Huang Xiaoqiu, Brutlag Douglas L
Department of Computer Science, Iowa State University, Ames, IA 50011-1040, USA.
Nucleic Acids Res. 2007;35(2):678-86. doi: 10.1093/nar/gkl1063. Epub 2006 Dec 19.
The level of conservation between two homologous sequences often varies among sequence regions; functionally important domains are more conserved than the remaining regions. Thus, multiple parameter sets should be used in alignment of homologous sequences with a stringent parameter set for highly conserved regions and a moderate parameter set for weakly conserved regions. We describe an alignment algorithm to allow dynamic use of multiple parameter sets with different levels of stringency in computation of an optimal alignment of two sequences. The algorithm dynamically considers various candidate alignments, partitions each candidate alignment into sections, and determines the most appropriate set of parameter values for each section of the alignment. The algorithm and its local alignment version are implemented in a computer program named GAP4. The local alignment algorithm in GAP4, that in its predecessor GAP3, and an ordinary local alignment program SIM were evaluated on 257,716 pairs of homologous sequences from 100 protein families. On 168,475 of the 257,716 pairs (a rate of 65.4%), alignments from GAP4 were more statistically significant than alignments from GAP3 and SIM.

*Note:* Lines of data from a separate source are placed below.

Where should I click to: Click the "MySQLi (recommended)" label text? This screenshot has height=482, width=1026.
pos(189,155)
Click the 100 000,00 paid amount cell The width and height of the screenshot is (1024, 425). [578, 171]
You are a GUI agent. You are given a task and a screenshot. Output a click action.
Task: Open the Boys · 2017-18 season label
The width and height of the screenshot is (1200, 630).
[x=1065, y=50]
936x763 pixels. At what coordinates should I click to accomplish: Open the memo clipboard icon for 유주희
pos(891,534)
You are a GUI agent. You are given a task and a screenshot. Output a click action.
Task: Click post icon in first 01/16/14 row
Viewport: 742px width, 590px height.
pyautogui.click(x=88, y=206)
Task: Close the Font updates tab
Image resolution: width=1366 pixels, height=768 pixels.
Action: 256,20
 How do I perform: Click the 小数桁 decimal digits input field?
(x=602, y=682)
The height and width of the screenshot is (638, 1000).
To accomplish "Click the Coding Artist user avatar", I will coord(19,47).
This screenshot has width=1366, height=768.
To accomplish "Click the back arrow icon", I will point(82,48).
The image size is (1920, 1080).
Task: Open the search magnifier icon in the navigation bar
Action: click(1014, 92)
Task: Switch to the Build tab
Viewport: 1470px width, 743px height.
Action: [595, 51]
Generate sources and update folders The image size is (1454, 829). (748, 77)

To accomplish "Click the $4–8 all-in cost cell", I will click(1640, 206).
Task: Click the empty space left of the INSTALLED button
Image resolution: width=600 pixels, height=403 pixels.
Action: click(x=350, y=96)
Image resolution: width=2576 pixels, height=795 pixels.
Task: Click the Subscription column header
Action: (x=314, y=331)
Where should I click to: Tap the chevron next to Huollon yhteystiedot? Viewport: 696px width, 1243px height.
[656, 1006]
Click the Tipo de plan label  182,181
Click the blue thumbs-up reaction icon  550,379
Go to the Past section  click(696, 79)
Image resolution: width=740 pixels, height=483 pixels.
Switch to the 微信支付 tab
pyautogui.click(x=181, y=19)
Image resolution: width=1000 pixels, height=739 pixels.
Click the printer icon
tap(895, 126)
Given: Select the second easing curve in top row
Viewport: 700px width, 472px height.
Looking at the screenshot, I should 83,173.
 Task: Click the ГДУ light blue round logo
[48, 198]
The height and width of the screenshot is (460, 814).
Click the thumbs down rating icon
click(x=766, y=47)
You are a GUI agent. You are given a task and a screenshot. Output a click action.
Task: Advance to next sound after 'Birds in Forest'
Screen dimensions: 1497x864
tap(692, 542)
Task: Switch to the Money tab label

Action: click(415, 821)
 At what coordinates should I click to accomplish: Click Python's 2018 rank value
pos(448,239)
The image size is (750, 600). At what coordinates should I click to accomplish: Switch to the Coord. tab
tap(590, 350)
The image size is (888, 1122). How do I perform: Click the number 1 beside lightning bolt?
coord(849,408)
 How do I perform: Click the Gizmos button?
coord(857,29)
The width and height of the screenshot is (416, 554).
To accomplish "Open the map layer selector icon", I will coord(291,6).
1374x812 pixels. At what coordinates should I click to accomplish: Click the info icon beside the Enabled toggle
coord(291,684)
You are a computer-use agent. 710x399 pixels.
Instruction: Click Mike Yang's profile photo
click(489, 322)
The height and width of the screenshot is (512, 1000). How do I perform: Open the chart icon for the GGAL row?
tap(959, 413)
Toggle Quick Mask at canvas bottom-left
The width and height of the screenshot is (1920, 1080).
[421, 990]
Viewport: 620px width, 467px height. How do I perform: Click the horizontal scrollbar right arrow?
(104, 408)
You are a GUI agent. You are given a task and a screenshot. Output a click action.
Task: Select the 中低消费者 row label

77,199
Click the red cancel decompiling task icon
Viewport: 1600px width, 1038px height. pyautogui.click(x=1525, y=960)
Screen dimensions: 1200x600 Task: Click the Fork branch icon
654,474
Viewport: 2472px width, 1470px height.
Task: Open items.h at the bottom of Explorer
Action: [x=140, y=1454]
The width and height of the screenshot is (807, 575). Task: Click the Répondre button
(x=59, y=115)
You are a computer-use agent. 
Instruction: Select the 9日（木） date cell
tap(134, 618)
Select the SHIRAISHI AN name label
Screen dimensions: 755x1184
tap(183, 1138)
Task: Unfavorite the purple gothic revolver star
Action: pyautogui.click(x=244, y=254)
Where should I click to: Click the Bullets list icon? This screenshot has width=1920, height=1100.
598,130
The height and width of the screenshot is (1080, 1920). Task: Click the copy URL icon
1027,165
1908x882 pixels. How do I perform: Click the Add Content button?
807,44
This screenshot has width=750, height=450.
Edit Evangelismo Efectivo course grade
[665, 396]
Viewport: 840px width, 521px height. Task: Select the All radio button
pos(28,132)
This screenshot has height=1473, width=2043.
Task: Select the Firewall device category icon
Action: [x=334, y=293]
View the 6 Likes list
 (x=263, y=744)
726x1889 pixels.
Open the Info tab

两个同源序列之间的保守程度在不同的序列区域往往有所不同;功能上重要的结构域比其余区域更保守。因此,在比对同源序列时应使用多套参数,对于高度保守区域采用严格的参数集,对于弱保守区域采用适中的参数集。我们描述了一种比对算法,以便在计算两个序列的最优比对时动态使用具有不同严格程度的多套参数。该算法动态考虑各种候选比对,将每个候选比对划分为多个部分,并为比对的每个部分确定最合适的参数值集。该算法及其局部比对版本在一个名为GAP4的计算机程序中实现。对GAP4中的局部比对算法、其前身GAP3中的局部比对算法以及一个普通的局部比对程序SIM,在来自100个蛋白质家族的257,716对同源序列上进行了评估。在257,716对序列中的168,475对(比例为65.4%)上,GAP4得到的比对在统计学上比GAP3和SIM得到的比对更显著。